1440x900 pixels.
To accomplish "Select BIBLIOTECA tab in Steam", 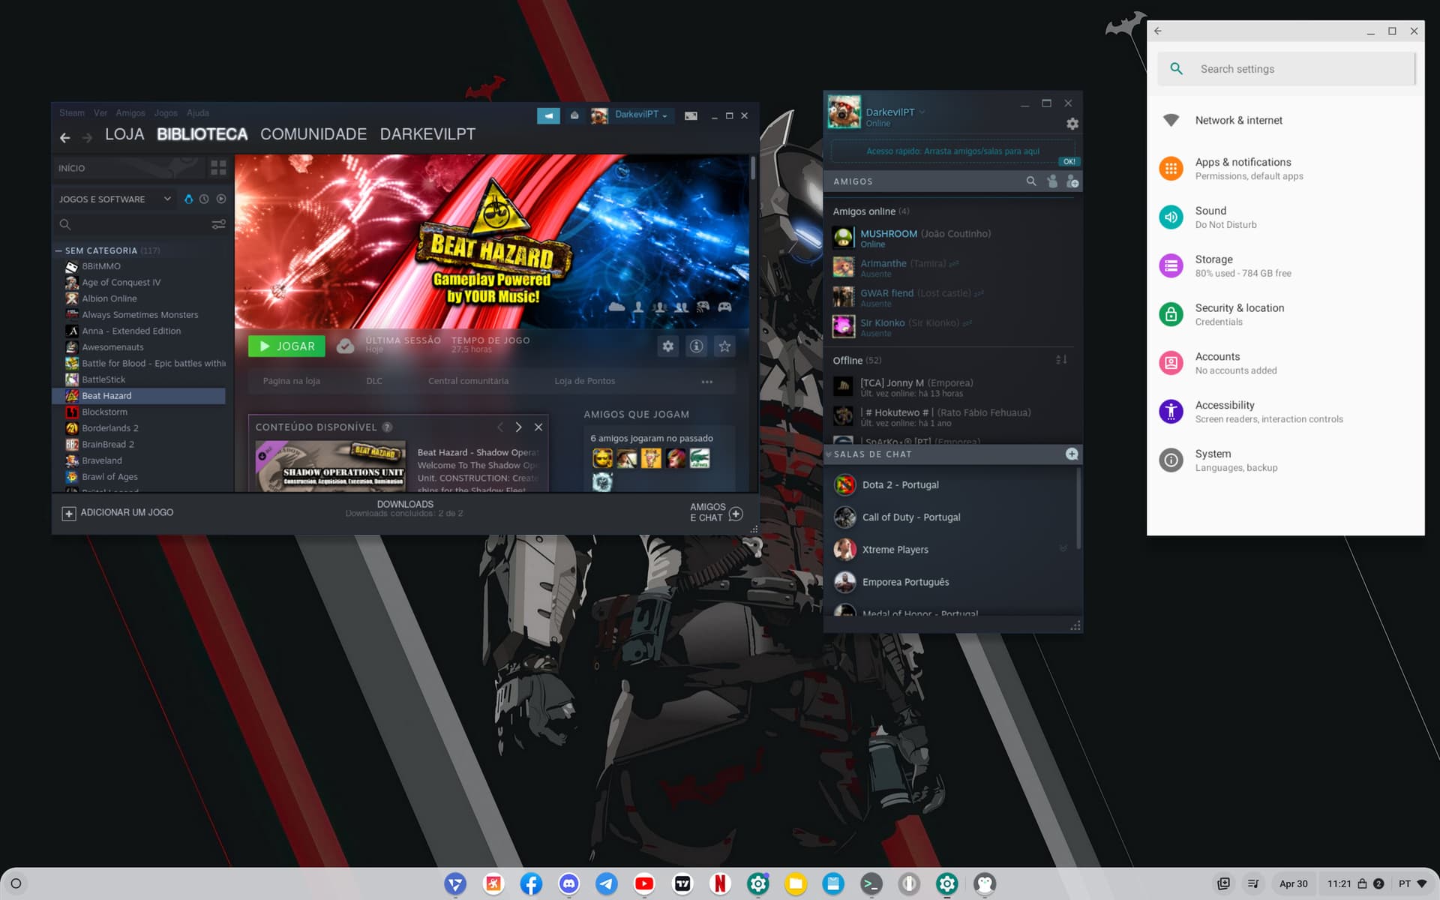I will tap(201, 134).
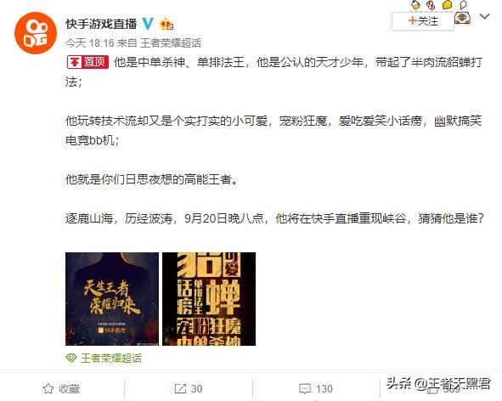Image resolution: width=502 pixels, height=401 pixels.
Task: Click the 收藏 star favorite icon
Action: pos(48,388)
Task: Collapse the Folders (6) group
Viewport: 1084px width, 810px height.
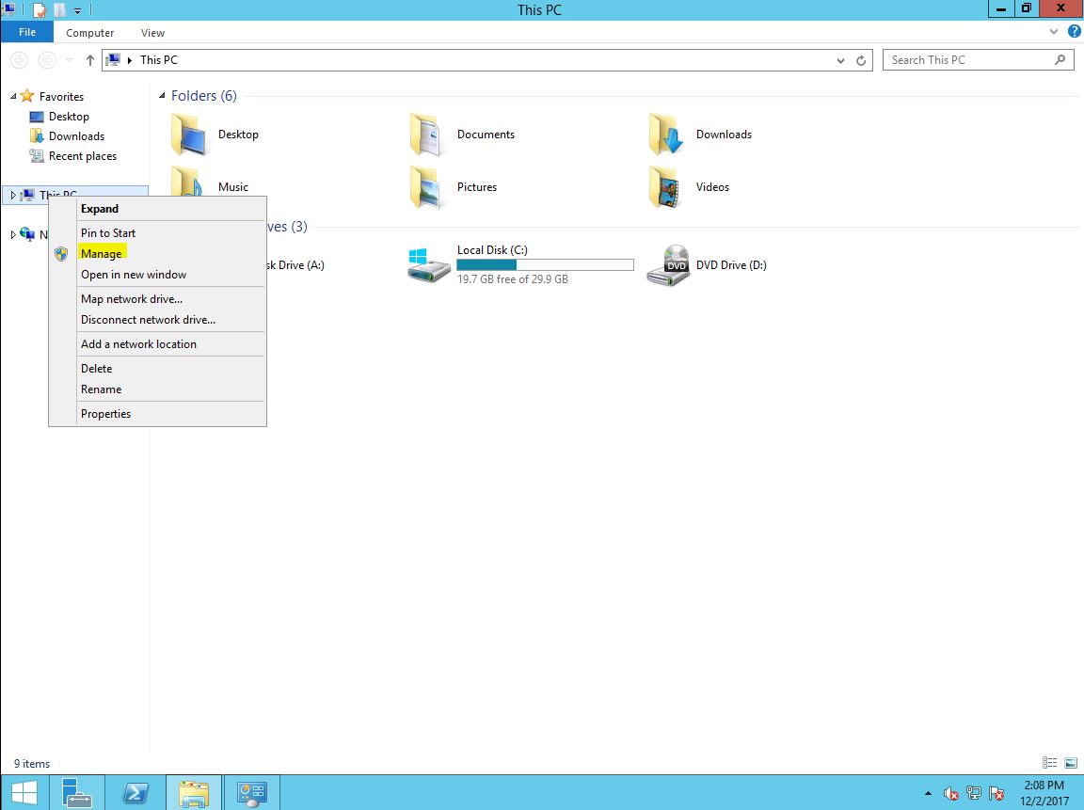Action: tap(163, 96)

———

→ **Task to complete**
Leave out every picture, and repeat word for word only the lines from the one holding "Task: Collapse the Folders (6) group" through the end of the entries above, both ends included.

→ **Task result**
Task: Collapse the Folders (6) group
Viewport: 1084px width, 810px height.
Action: tap(163, 96)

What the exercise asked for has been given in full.